Pleuropulmonary blastoma (PPB) is a rare mesenchymal tumor that often involves the lung. Between 25 to 50 children are diagnosed with PPB annually in the United States [1-3]. PPB is the most common primary lung cancer of childhood [4]. The mean age at diagnosis is between 2 to 5 years with no predilection for gender [5]. There are three types of PPB [6-8]. Type I is the least common with the best prognosis [6,7,9-11]. It occurs in less than 15% of all PPBs. It typically affects children less than one-year-old with a median age of 10 months. Gross pathology is characterized by cystic or multi-cystic components. Type II PPB occurs in 40% to 50% of all PPBs, affecting older children with a median age of 34 months and characterized by mixed cystic and solid patterns with thickened nodules within cystic lesions [12-14]. Type III PPB typically affects older children over the age of 44 months [15]. Its gross pathology is characterized by a solid, white mucoid mass that is necrotic, calcified, and friable. PPB has been known to progress from one type to another over time [16].

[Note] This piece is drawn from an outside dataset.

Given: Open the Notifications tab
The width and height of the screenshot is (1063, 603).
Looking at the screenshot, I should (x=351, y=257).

The tumor is composed of malignant mesenchymal cells which may be primitive blastema cells or large malignant sarcoma type cells. The epithelial component is typically benign. These cells are positive for vimentin and may also be positive for desmin and myogenin [16].
Familial PPB is associated with a germline mutation in the DICER1 gene which encodes an enzyme required for the production of mature microRNAs [3,17,18]. PPB is genetically associated in approximately 70% of cases [19]. Family tumor and dysplasia syndrome includes PPB, pulmonary cysts, cystic nephroma, soft tissue sarcomas, nasal chondromesenchymal hamartoma, nodular hyperplasia, carcinoma of the thyroid gland, and ovarian sex chord stromal tumors [17]. Strong suspicion needs to exist in lieu of diagnosis of a DICER1 mutation in family members as there is a 50% chance of inheriting the same mutation. Primary ovarian neoplasms are often manifested as familial PPB syndrome and are often the initial clinical presentation of DICER1 mutations within a family [17].

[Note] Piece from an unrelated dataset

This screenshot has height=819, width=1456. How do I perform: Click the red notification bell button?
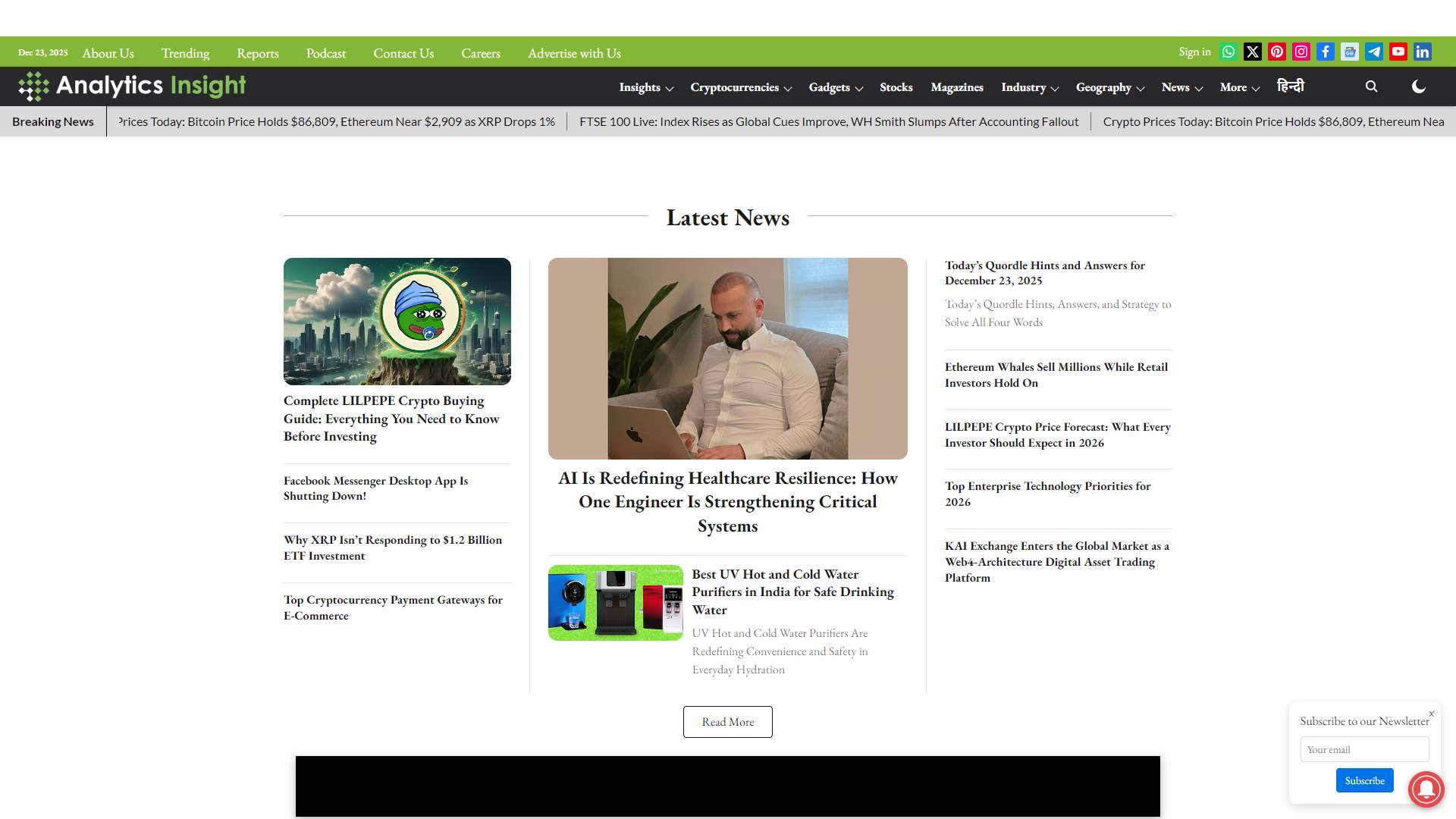(x=1426, y=789)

The diagnosis of pleuropulmonary blastoma in a child with family history of bilateral Sertoli-Leydig ovarian tumors and papillary thyroid cancer is an unusual finding and warrants investigation for a genetic correlation of a DICER1 mutation.

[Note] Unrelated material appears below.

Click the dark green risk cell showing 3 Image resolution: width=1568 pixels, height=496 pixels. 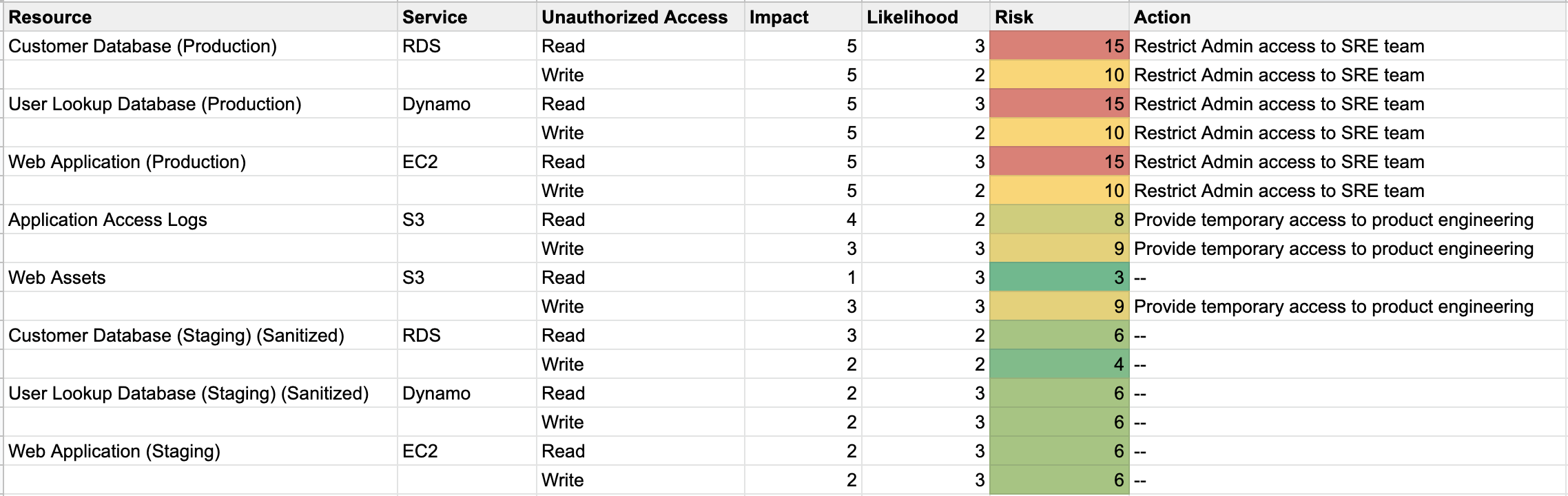(1059, 278)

High suspicion of a familial PPB promotes early recognition of tumors in a predisposed child or family member allowing for early treatment and better outcomes. It is imperative that children with recurrent pulmonary symptoms be evaluated with high suspicion for this tumor and family history be obtained.
Furthermore, if a mutation in DICER 1 is found, all family members must be screened to catch the disease process early on as it is of autosomal dominant inheritance. The overall survival rate of this tumor is hard to estimate due to the rare nature of this disease.